In 1997, American eel and conch harvesters in Delaware used an average of 4,714 and 20,502 horseshoe crabs per season per harvester, respectively. In New Jersey, American eel and conch harvesters used an average of 4,005 and 22,654 horseshoe crabs per season per harvester, respectively (Munson, 1998). Many conch and American eel harvesters in New Jersey and Delaware harvest their own bait, supplying 18 to 65 percent of their bait needs (Munson, 1998). While only nine percent of the fishing income (of respondents in the Delaware Bay Watermen's study) is attributable to the direct sale of horseshoe crabs, an average of 58 percent of the eel and conch fishing income depends on using horseshoe crabs as bait (Munson, 1998). American eel harvesters in the Delaware Bay area report that approximately 21 percent of their total fishing income is attributable to eeling, while conch harvesters report that an average of 53 percent of their total fishing income depends on the conch fishery (Munson, 1998). In 1996, the commercial harvest of horseshoe crabs was estimated to be a $1.5 million industry.

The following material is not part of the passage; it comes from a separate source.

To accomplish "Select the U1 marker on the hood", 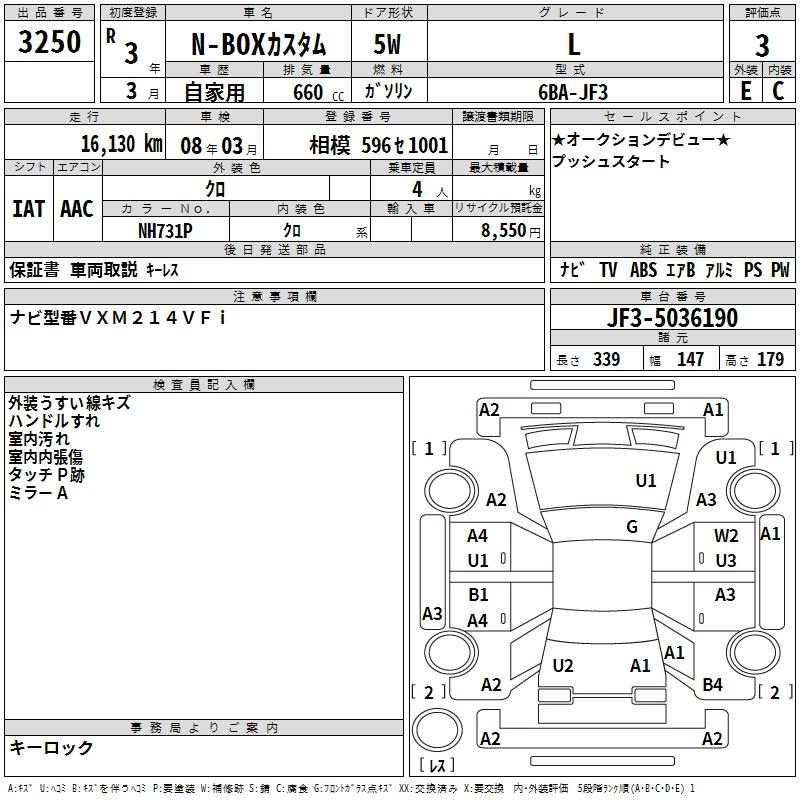I will coord(646,481).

Horseshoe crabs are vital to medical research and the pharmaceutical products industry. The worldwide market for LAL is currently estimated to be approximately $50 million per year. This estimate is based on bleeding 250,000 horseshoe crabs per year, generating approximately $200 in revenue per crab for the biomedical industry. The biomedical industry either directly collects horseshoe crabs on spawning beaches or purchases horseshoe crabs for as much as $3.00 per crab. The biomedical industry pays approximately $375,000 per year for horseshoe crabs based on an estimate of 250,000 horseshoe crabs harvested at an average price of $1.50 per crab.

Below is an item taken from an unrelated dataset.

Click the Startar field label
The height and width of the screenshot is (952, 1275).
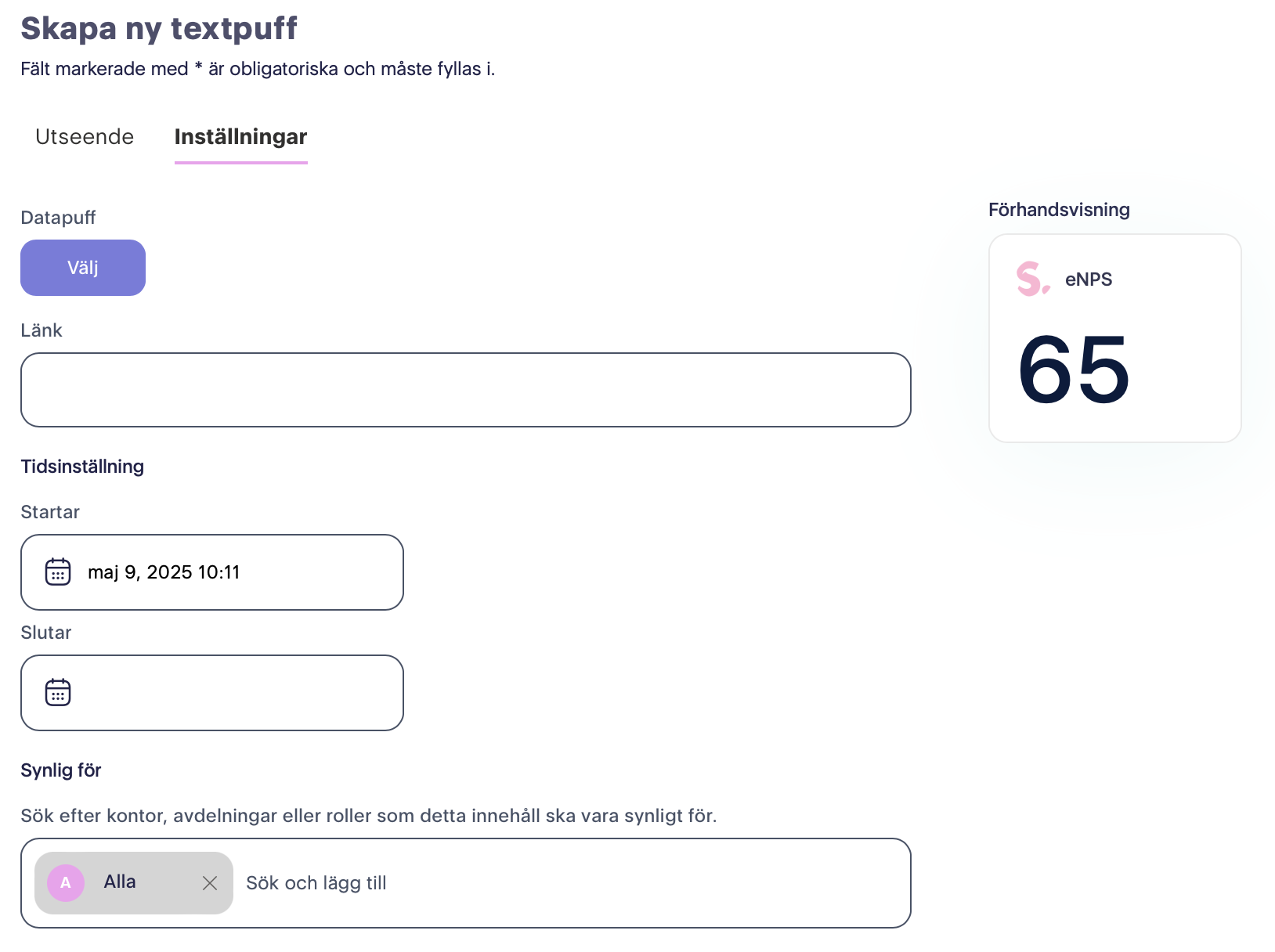point(50,512)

Eco-tourism is critical to the economies of many states, including New Jersey and Delaware, and it depends on the abundance and health of the ecosystems within the region. In 1988, over 90,000 "birders" spent $5.5 million in Cape May, New Jersey (Kerlinger and Weidner, 1991) to watch the interaction between spawning horseshoe crabs and migrating shorebirds. In 1996, approximately 606,000 people in New Jersey and Delaware took trips away from their residence (travelling more than one mile) for the primary purpose of watching wildlife. Of these people, 409,000 individuals specifically stated that they were watching shorebirds (U.S. Bureau of Census and USFWS, 1998).

In 1996, New Jersey and Delaware wildlife watchers spent between nine and 12 days per year (on average) away from home (travelling more than one mile) watching wildlife (U.S. Bureau of Census and USFWS, 1998). In New Jersey and Delaware, total expenditures, including food, lodging, transportation, and equipment in 1996 for the primary purpose of wildlife watching was $639,992,000 (USFWS, 1998). The type of wildlife watched was not identified in this survey. The 1996 regional economic impact resulting from expenditures by wildlife watchers in New Jersey and Delaware was the creation of 15,127 jobs and the generation of a total household income of $399 million (USFWS, 1998).